* Begin *

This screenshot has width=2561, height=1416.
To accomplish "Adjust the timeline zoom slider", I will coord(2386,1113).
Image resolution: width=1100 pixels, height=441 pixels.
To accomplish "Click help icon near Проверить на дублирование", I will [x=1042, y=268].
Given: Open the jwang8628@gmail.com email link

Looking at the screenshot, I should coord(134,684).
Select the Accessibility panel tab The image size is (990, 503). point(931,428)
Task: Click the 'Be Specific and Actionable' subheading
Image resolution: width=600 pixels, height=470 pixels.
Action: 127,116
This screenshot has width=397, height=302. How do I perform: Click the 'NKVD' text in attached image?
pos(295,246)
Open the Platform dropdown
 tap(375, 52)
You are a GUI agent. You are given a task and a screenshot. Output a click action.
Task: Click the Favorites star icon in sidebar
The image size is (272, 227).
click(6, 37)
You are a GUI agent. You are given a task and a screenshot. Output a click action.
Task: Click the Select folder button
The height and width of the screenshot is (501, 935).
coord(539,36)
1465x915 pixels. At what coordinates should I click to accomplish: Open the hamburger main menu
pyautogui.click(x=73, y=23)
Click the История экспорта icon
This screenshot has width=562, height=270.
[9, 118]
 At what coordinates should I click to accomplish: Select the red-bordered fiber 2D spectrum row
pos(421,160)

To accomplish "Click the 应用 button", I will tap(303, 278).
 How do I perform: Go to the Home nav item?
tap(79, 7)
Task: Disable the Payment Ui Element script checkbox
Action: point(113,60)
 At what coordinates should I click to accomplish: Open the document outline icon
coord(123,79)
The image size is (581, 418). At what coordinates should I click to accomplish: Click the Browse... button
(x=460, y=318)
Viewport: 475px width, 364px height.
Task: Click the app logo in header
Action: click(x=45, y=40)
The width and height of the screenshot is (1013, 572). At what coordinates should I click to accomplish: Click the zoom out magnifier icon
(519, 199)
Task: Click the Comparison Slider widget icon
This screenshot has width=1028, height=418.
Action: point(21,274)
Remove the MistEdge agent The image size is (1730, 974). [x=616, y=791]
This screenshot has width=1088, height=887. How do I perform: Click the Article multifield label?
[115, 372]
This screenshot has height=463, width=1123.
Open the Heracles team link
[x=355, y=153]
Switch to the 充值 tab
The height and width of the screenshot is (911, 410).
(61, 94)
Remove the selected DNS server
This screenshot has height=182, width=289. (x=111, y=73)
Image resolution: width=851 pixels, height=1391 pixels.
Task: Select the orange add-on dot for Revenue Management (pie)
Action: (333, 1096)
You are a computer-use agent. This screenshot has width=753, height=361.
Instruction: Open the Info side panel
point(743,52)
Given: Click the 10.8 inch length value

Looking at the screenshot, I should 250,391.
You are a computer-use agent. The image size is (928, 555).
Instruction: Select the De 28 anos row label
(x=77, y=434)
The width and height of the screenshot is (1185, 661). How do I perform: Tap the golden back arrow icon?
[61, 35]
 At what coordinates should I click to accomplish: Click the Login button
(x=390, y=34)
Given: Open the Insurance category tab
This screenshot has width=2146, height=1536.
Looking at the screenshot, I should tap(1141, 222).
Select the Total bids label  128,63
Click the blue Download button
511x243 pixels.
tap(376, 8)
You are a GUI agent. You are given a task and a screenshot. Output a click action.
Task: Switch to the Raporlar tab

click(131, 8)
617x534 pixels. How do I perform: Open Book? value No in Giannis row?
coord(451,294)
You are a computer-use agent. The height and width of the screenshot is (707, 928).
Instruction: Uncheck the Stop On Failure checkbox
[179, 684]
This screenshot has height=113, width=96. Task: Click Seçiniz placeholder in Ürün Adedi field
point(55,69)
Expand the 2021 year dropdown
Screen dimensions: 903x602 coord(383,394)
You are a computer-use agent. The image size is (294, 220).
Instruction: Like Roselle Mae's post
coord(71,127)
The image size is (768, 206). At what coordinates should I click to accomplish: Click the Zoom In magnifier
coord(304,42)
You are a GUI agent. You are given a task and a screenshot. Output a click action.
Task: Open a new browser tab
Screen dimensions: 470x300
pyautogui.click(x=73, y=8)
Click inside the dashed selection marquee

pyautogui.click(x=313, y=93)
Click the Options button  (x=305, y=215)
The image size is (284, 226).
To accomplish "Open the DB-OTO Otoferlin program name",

* End *

* [EXERCISE] Return each line above that contains the word "link", copied in full.

* [THE RESPONSE]
Given: Open the jwang8628@gmail.com email link
Open the Heracles team link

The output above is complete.